Chris Upton discovers a bizarre case of industrial spying during the days of Matthew Boulton.

Spying is something we would normally associate with the Cold War – clandestine activity involving miniature cameras, invisible ink and poisonous umbrellas. But espionage has a wider and a longer history than that. If the stakes had not been so high, and the proceeds so vast, we would probably have called it theft.

The period of the Industrial Revolution – the late 18th to early 19th century – was rife with what was called “industrial espionage”. The ploy was to steal ideas, designs or even workers from one country and take them to another. There was legislation and import and export restrictions to prevent this kind of thing from happening, but the potential profits outweighed the risks.

Not every European country was as far advanced as others when it came to industrial production, and spying was one way to level the playing field.

Matthew Boulton saw plenty of such activity: foreign visitors to his Soho Manufactory making sketches of his machinery. In the end he had to close its doors to all but the most privileged and trusted of guests.

But Boulton was not above a spot of “technology transfer” himself – another telling euphemism – when he could get away with it.

Perhaps the most notorious industrial spy of the time – a true James Bond of his age – began his career as a button-maker in Birmingham.

Michael Alcock was born into a brass-making business in about 1714, and rose to become one of the most successful businessmen in the town. In partnership with William Kempson, Alcock owned one of the biggest factories in Birmingham, with as many as 400 workers on his books. The firm made buttons, brass fittings, snuff-boxes and all manner of metal toys, but Alcock had other fingers in steel production and machine tools.
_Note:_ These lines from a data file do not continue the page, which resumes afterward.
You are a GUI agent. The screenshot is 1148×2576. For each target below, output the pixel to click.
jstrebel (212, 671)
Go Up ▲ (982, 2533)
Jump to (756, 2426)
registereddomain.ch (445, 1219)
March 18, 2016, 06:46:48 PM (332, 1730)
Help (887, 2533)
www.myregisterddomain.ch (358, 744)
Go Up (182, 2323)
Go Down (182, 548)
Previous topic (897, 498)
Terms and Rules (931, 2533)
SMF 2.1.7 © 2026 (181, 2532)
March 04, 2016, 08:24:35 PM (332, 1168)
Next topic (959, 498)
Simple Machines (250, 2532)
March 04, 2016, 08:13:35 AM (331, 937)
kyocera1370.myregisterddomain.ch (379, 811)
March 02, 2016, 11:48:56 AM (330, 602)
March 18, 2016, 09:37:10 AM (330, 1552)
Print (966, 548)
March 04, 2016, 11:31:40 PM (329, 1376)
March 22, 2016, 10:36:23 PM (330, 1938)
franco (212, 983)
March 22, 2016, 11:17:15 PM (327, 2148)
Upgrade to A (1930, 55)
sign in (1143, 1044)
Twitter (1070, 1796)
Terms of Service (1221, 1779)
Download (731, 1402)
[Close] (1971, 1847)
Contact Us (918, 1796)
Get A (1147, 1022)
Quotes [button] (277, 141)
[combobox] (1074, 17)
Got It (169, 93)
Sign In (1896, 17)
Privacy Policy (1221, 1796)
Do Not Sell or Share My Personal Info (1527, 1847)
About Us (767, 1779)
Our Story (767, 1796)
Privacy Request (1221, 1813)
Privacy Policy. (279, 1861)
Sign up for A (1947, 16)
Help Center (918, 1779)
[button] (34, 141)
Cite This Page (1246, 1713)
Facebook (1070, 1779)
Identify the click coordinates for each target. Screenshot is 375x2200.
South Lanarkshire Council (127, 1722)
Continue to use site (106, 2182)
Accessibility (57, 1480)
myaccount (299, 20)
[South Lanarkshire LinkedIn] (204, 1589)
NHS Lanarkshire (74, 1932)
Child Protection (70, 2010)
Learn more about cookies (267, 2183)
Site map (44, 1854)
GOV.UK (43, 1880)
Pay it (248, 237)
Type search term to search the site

In the winter of 1755, however, Michael Alcock mysteriously went AWOL. Initially it was thought that he had simply scarpered before his company was declared bankrupt, as it was in February 1756, but the truth was far murkier than that.

Firstly, Alcock had disappeared with £1,000 in his pocket, but he had also left with one of his young female employees, Sarah Green, leaving his wife and children behind. And he was taking the secrets of Birmingham’s great toy-making tradition with him.

His plan was to go to France and set up home with his mistress.